Friday 11 April, 2025

Jesus on the Mainline

Reminds me of Ry Cooder’s song.


Quote of the Day

”The threat of autocracy advances each day under Donald Trump, and it is a process that hides in plain sight. Some will choose to deny it, to domesticate it, to treat the abnormal as mere politics, to wish it all away in the spirit of ‘this too shall pass.’ But the threat is real and for all to see. No encryption can conceal it.”


Musical alternative to the morning’s radio news

John Martyn | May You Never

Link


Long Read of the Day

The Colors Of Her Coat

Absolutely fabulous essay by Scott Alexander on “semantic apocalypses”. Yeah, I know it sounds pretentious and/or incomprehensible, but trust me it isn’t. It explores how we experience wonder, meaning, and beauty in a world where technology constantly makes extraordinary things ordinary.` He starts with an extraordinary disquisition on the colour Ultramarine Blue.

I thought of ultramarine blue. But also, I thought of the first phonographic records. In 1890, hearing Enrico Caruso sing Pagliacci might be the highlight of your life, the crowning glory of a months-long trip to Italy and back. By 1910, you could hear Enrico Caruso without leaving your house. You could hear him twenty times a day if you wanted. The real thing in Naples would just be more Caruso.

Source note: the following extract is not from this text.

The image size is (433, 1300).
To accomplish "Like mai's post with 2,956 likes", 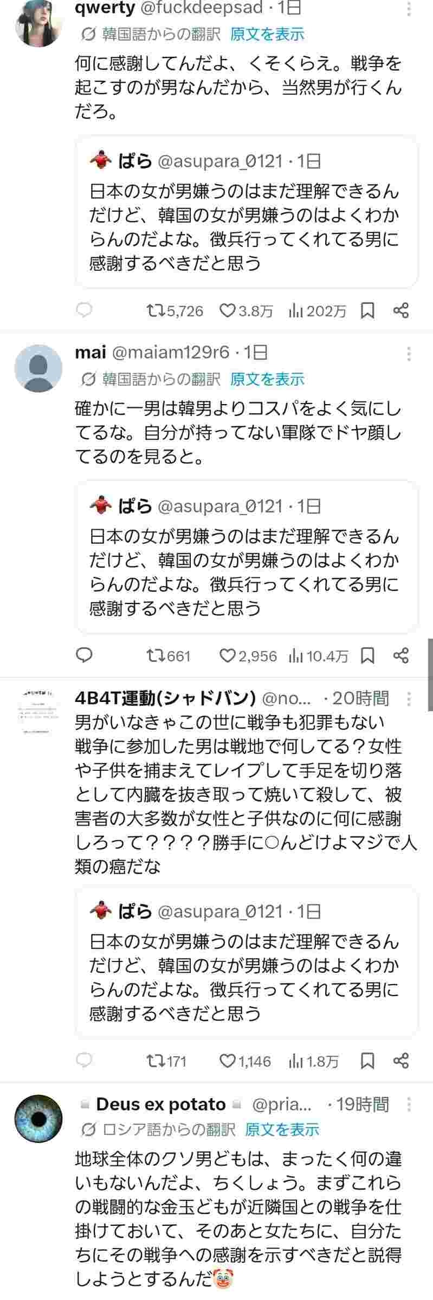I will click(248, 656).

And I thought of computer monitors. If you wanted to see Lippi’s Madonna and Child when it was first painted in 1490, you would have to go to Florence and convince Lorenzo de Medici to let you in his house. Now you can see a dozen Lippi paintings in a sitting by typing their names into Wikipedia – something you never do. Why would you? They’re just more Lippi.

And what about cameras? A whole industry of portraits, landscapes, cityscapes – totally destroyed. If you wanted to know what Paris looked like, no need to choose between Manet’s interpretation or Beraud’s interpretation or anyone else’s – just glance at a photo. A Frenchman with a camera could generate a hundred pictures of Paris a day, each as cold and perspectiveless as mathematical truth. The artists, defeated, retreated into Impressionism, or Cubism, or painting a canvas entirely blue and saying it represented Paris in some deeper sense. You could still draw the city true-to-life if you wanted. But it would just be more Paris.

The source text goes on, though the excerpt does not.